Print the records below verbatim, from the line that contains "Open the Time zone dropdown" to the line that contains "Action: (x=219, y=228)", including both of those lines.
** start **
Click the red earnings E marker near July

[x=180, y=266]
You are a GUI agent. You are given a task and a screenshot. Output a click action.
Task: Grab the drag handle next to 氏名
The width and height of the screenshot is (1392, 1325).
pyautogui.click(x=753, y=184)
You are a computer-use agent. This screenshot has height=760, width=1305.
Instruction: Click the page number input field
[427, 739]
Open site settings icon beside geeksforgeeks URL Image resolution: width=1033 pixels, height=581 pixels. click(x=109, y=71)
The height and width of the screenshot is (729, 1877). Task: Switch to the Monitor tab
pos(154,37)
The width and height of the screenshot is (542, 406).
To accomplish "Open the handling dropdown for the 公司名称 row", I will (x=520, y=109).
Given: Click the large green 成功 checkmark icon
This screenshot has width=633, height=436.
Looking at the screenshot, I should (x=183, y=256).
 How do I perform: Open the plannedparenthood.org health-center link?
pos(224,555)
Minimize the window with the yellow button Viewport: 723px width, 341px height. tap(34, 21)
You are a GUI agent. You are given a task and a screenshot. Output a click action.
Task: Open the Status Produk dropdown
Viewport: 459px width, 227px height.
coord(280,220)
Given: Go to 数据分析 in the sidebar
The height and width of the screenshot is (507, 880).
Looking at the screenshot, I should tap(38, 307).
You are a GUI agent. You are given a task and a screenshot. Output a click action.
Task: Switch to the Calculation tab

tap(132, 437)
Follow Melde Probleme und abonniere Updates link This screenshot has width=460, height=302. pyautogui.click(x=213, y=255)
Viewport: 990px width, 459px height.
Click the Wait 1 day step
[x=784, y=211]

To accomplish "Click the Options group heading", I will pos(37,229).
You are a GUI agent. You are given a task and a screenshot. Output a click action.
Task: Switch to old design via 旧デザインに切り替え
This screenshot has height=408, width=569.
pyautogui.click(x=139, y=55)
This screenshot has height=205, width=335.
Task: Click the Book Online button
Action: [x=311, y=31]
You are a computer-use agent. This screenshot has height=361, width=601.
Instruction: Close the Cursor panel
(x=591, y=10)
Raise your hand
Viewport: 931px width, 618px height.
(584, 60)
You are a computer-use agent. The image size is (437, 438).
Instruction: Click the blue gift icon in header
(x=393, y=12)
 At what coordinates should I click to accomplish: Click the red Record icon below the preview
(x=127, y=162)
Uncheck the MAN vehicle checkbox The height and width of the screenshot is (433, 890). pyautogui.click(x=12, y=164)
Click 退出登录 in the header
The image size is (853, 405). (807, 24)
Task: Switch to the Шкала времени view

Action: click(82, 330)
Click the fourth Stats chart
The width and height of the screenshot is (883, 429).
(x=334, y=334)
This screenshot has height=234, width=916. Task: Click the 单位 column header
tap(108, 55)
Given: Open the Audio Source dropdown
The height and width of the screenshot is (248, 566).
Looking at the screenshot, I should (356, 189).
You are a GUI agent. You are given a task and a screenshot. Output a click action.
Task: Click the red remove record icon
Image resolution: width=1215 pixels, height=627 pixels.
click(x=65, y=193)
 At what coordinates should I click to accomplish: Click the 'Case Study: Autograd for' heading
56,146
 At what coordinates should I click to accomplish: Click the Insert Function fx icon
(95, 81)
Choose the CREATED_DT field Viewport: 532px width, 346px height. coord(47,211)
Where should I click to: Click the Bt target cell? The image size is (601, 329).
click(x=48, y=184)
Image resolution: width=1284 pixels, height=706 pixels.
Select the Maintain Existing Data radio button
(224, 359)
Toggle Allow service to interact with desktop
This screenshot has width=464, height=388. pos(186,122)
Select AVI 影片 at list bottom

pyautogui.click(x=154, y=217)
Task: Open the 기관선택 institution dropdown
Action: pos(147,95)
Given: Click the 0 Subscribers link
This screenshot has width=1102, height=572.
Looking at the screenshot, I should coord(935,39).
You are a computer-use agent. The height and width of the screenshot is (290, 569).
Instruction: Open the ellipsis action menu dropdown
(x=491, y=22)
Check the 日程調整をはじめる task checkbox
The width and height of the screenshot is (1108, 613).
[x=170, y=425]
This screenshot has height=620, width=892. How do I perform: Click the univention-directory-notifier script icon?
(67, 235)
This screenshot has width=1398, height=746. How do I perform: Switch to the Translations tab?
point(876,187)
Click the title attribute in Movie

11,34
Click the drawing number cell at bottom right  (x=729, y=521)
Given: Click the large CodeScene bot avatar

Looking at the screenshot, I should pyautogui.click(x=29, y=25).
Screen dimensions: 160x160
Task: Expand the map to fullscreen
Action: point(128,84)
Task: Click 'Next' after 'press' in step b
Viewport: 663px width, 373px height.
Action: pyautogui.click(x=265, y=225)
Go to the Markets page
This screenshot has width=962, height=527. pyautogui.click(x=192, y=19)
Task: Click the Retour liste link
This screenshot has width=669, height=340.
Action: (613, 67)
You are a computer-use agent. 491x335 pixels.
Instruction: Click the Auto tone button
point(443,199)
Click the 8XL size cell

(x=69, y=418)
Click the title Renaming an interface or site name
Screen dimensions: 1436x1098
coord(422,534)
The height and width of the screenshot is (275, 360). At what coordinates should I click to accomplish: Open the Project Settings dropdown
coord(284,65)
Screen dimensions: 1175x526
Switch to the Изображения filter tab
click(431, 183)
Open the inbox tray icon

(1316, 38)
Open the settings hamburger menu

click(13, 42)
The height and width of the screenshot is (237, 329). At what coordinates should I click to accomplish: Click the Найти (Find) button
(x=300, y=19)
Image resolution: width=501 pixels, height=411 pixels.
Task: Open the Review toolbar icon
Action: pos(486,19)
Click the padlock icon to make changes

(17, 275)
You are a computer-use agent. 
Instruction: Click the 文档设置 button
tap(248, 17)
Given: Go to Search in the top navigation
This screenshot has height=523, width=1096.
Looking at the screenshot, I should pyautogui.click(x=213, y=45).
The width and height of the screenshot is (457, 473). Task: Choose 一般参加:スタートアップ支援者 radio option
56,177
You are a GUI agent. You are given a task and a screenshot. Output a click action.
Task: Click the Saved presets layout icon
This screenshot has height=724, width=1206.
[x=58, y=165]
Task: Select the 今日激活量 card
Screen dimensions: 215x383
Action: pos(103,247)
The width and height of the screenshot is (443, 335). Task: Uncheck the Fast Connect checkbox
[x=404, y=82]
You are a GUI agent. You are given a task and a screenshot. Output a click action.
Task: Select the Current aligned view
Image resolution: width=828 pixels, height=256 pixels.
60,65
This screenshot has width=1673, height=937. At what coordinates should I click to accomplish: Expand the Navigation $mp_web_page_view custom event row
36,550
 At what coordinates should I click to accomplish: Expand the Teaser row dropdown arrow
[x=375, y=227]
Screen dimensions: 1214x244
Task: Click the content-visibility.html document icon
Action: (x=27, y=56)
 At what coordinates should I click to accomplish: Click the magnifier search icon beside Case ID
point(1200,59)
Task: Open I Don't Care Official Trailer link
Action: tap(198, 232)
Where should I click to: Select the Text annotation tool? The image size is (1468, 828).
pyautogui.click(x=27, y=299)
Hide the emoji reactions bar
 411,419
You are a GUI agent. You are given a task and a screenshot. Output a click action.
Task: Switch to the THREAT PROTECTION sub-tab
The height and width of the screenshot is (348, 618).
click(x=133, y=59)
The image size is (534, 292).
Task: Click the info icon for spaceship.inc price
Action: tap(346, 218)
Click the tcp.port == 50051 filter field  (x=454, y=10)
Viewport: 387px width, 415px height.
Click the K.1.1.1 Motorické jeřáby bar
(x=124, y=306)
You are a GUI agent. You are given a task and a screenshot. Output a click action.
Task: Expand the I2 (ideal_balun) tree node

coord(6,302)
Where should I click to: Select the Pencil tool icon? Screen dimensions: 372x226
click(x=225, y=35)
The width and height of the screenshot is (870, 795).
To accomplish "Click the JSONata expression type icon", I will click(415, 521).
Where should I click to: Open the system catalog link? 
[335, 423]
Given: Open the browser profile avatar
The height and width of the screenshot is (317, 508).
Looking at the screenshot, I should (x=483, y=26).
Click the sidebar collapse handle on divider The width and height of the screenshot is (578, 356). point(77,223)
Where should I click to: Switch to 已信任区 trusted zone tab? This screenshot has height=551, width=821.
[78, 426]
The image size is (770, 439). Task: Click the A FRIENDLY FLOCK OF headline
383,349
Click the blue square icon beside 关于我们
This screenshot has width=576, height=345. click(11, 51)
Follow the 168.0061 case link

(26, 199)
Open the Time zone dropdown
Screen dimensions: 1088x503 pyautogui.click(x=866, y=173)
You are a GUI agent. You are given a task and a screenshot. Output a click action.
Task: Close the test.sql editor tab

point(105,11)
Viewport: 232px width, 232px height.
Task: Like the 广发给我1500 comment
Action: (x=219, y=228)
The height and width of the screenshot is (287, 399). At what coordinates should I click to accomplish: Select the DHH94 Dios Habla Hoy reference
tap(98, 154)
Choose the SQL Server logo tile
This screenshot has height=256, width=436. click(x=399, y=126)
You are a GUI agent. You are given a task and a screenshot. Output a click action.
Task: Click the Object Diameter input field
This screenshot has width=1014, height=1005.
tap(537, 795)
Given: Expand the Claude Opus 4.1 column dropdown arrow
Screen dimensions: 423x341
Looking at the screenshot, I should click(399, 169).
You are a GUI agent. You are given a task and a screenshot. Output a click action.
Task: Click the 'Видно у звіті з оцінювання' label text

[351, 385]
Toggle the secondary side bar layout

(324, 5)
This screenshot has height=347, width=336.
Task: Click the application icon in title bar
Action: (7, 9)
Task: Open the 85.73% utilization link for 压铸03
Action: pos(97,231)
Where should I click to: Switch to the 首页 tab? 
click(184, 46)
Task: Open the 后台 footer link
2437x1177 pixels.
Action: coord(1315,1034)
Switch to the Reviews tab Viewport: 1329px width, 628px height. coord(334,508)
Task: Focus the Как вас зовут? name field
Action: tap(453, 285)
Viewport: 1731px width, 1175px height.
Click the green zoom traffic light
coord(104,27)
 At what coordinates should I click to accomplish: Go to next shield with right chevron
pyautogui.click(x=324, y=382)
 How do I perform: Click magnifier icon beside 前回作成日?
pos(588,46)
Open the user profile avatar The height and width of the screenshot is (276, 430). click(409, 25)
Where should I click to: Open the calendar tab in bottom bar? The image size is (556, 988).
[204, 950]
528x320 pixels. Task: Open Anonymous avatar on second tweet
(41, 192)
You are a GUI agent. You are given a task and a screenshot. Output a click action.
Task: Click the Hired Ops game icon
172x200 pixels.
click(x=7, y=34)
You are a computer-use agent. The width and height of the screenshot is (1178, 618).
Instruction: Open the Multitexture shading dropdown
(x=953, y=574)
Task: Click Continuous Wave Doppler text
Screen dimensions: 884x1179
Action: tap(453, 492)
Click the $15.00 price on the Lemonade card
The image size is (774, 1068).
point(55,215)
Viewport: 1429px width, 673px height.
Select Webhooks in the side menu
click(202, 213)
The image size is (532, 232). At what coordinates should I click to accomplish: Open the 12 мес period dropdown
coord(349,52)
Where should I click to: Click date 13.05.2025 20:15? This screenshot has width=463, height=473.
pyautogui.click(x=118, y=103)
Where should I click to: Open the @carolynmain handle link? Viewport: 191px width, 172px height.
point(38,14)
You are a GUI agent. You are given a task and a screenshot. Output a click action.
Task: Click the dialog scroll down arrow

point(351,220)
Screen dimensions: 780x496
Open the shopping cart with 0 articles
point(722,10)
** end **
:: RESPONSE TO THE EXERCISE ::
Open the Time zone dropdown
Screen dimensions: 1088x503 pyautogui.click(x=866, y=173)
You are a GUI agent. You are given a task and a screenshot. Output a click action.
Task: Close the test.sql editor tab

point(105,11)
Viewport: 232px width, 232px height.
Task: Like the 广发给我1500 comment
Action: (x=219, y=228)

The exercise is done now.